● Exercise instructions: Can you rewrite these items with each "Where should I click to" swapped for "Which spot should I select to", keeping everything else the same and leaving the pictures out?

● Task input:
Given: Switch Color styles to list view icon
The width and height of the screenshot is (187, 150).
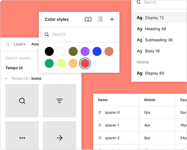Looking at the screenshot, I should (x=100, y=19).
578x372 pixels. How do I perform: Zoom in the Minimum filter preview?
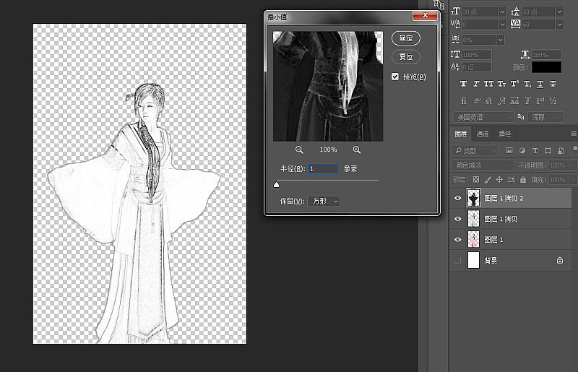[x=357, y=150]
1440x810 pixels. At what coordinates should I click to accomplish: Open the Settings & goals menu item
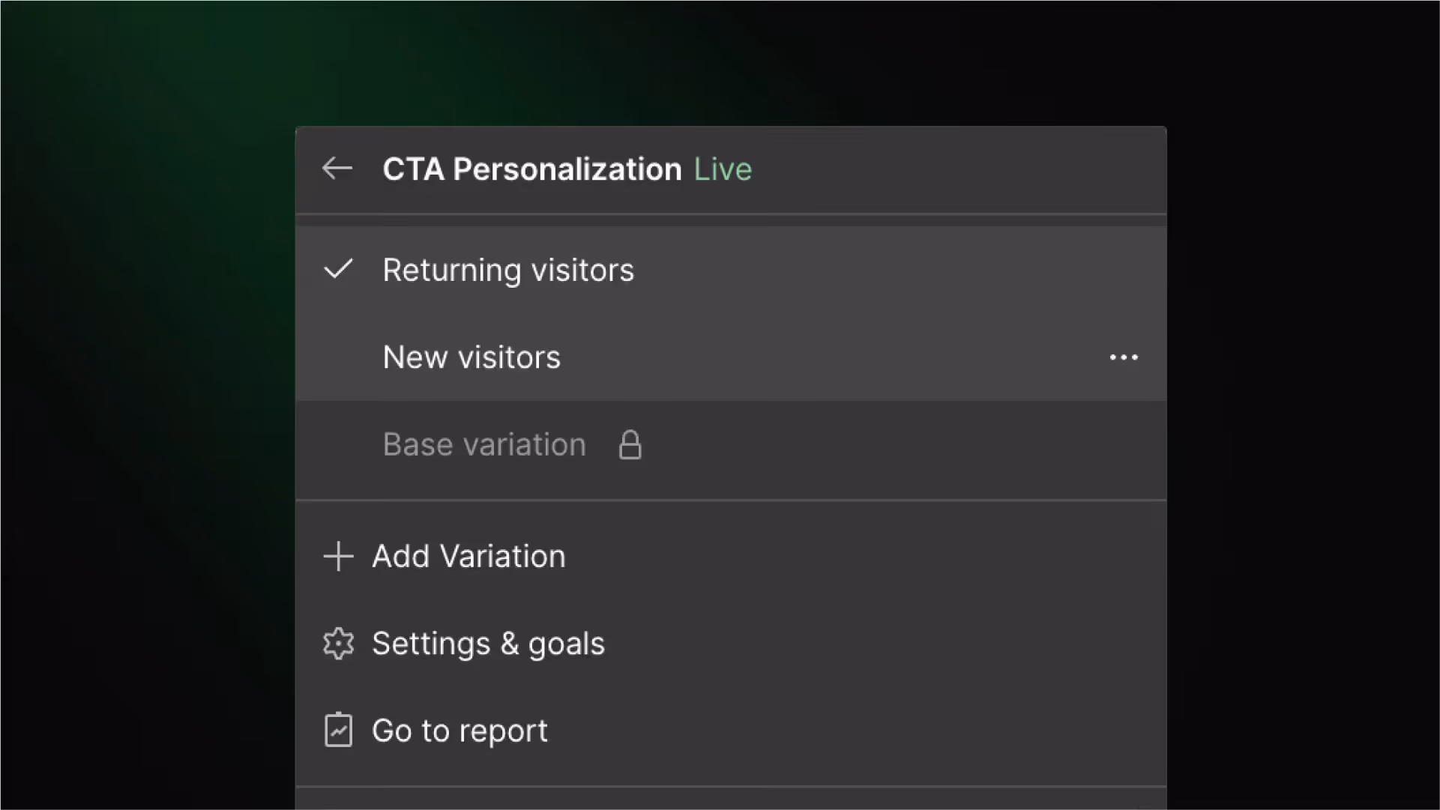(x=488, y=643)
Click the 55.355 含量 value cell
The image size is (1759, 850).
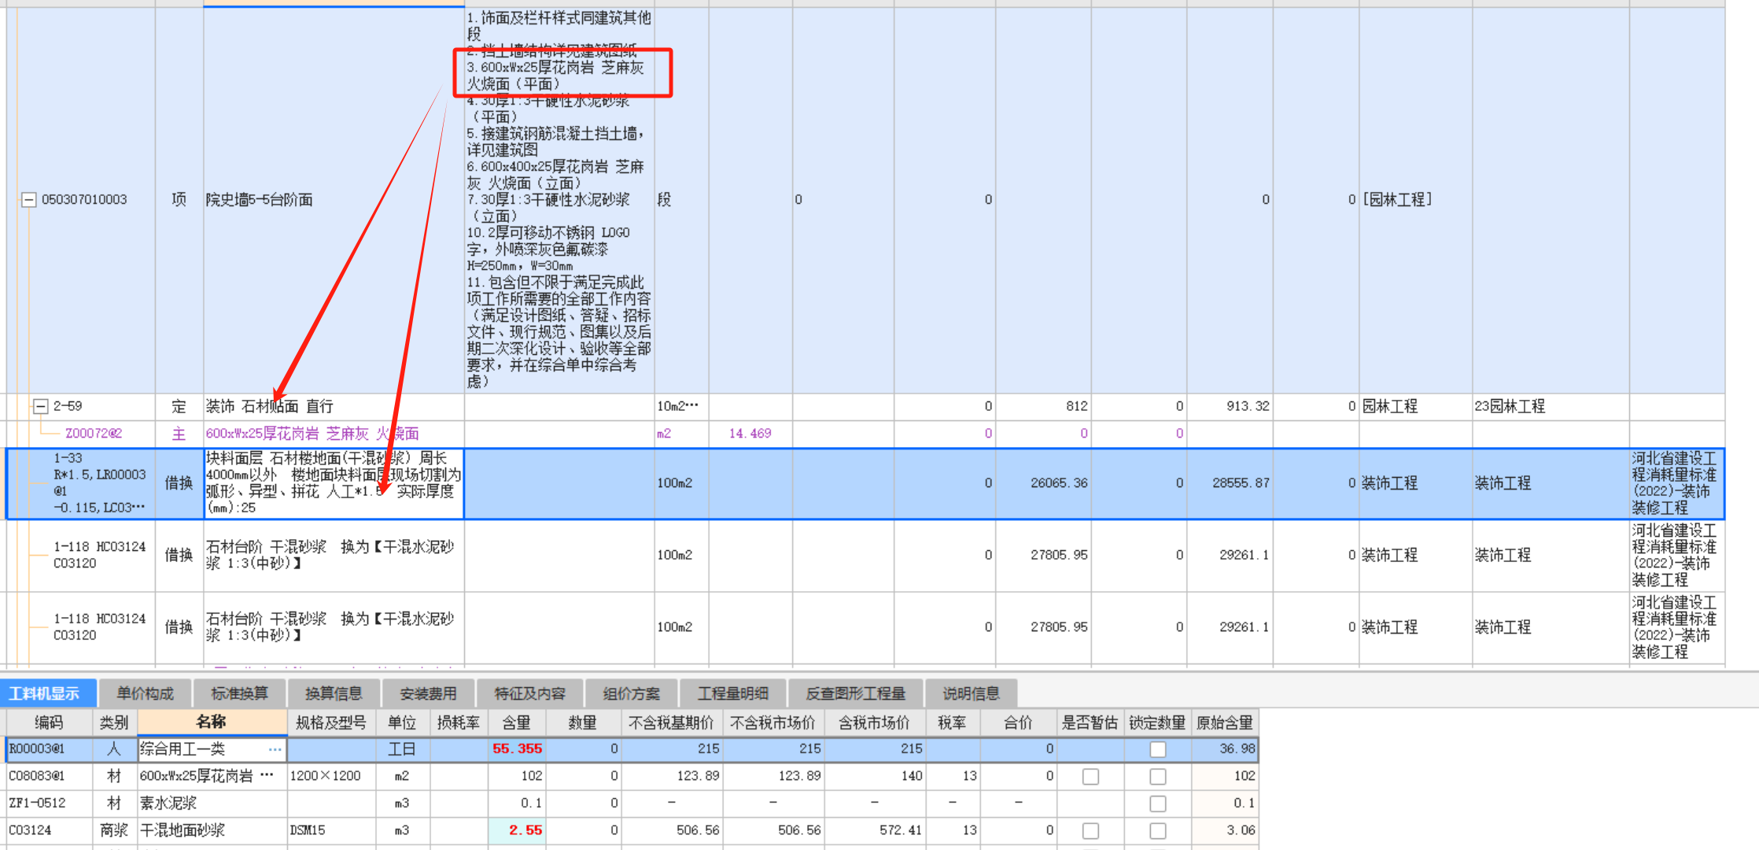tap(516, 749)
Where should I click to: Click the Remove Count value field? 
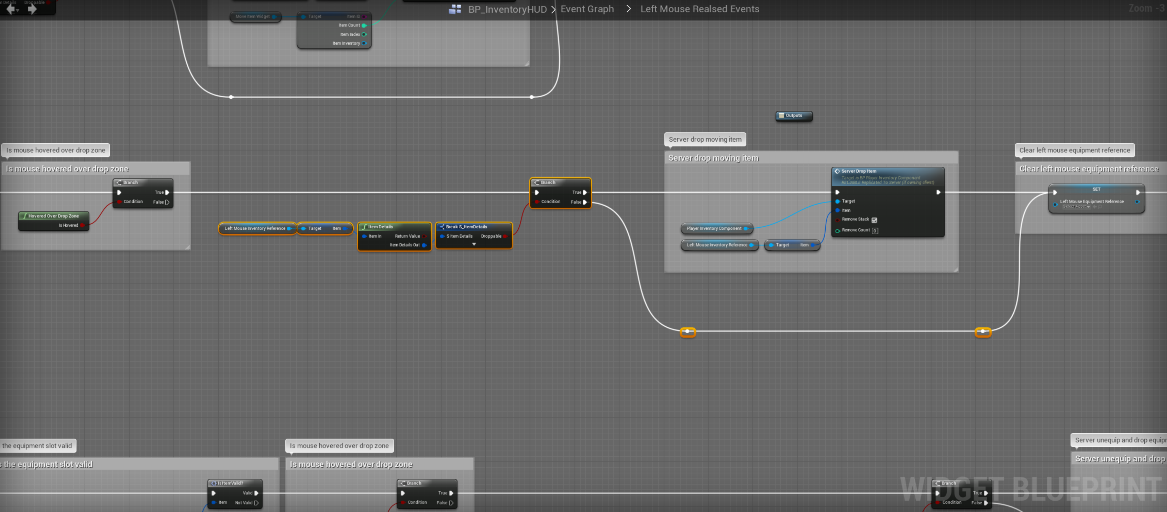(875, 231)
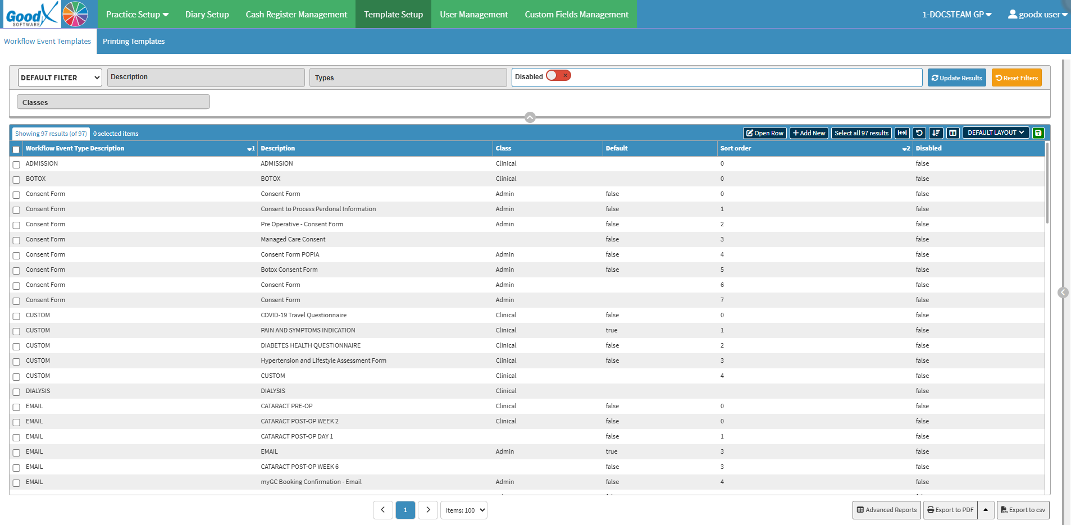
Task: Click the colorful wheel logo icon
Action: 75,14
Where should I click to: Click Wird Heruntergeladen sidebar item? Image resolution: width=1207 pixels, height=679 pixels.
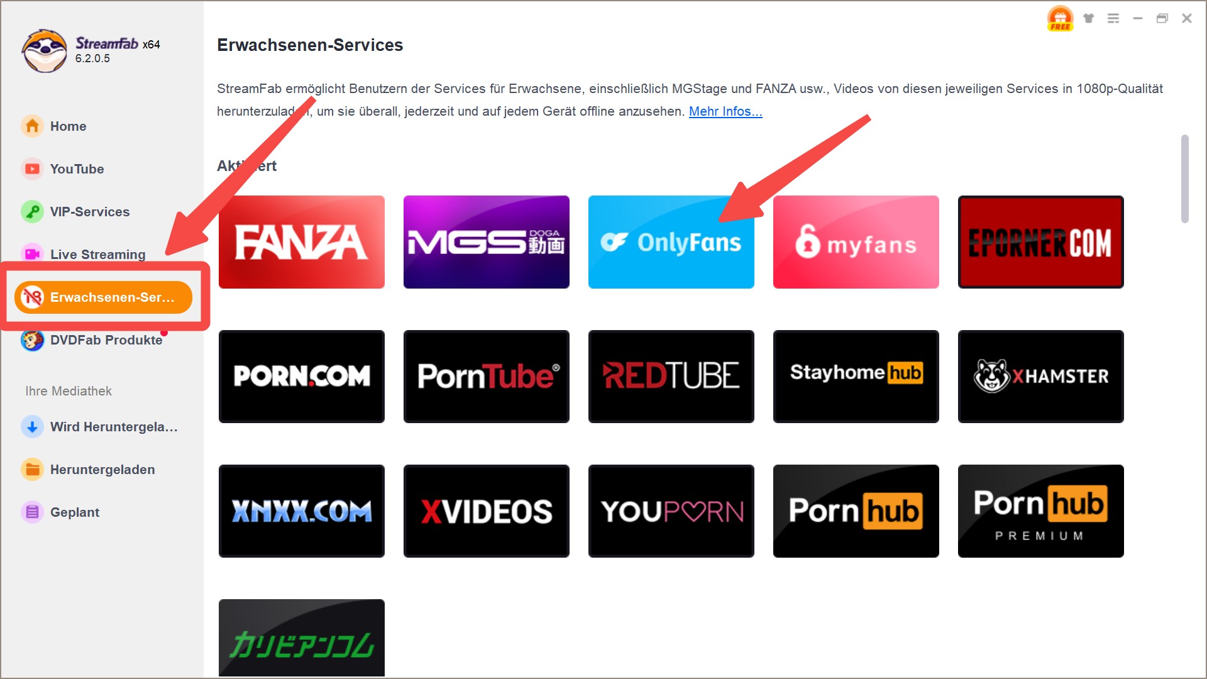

● Task output:
Given: Switch Color styles to list view icon
The width and height of the screenshot is (187, 150).
Looking at the screenshot, I should (x=100, y=19).
578x372 pixels. How do I perform: Zoom in the Minimum filter preview?
[x=357, y=150]
1440x810 pixels. At what coordinates should I click to accomplish: Open the Settings & goals menu item
(x=488, y=643)
Click the 55.355 含量 value cell
The image size is (1759, 850).
tap(516, 749)
Which spot should I select to: Click the Remove Count value field? 
(875, 231)
Task: Click the colorful wheel logo icon
Action: 75,14
Which spot should I select to: Click Wird Heruntergeladen sidebar item? Image resolution: width=1207 pixels, height=679 pixels.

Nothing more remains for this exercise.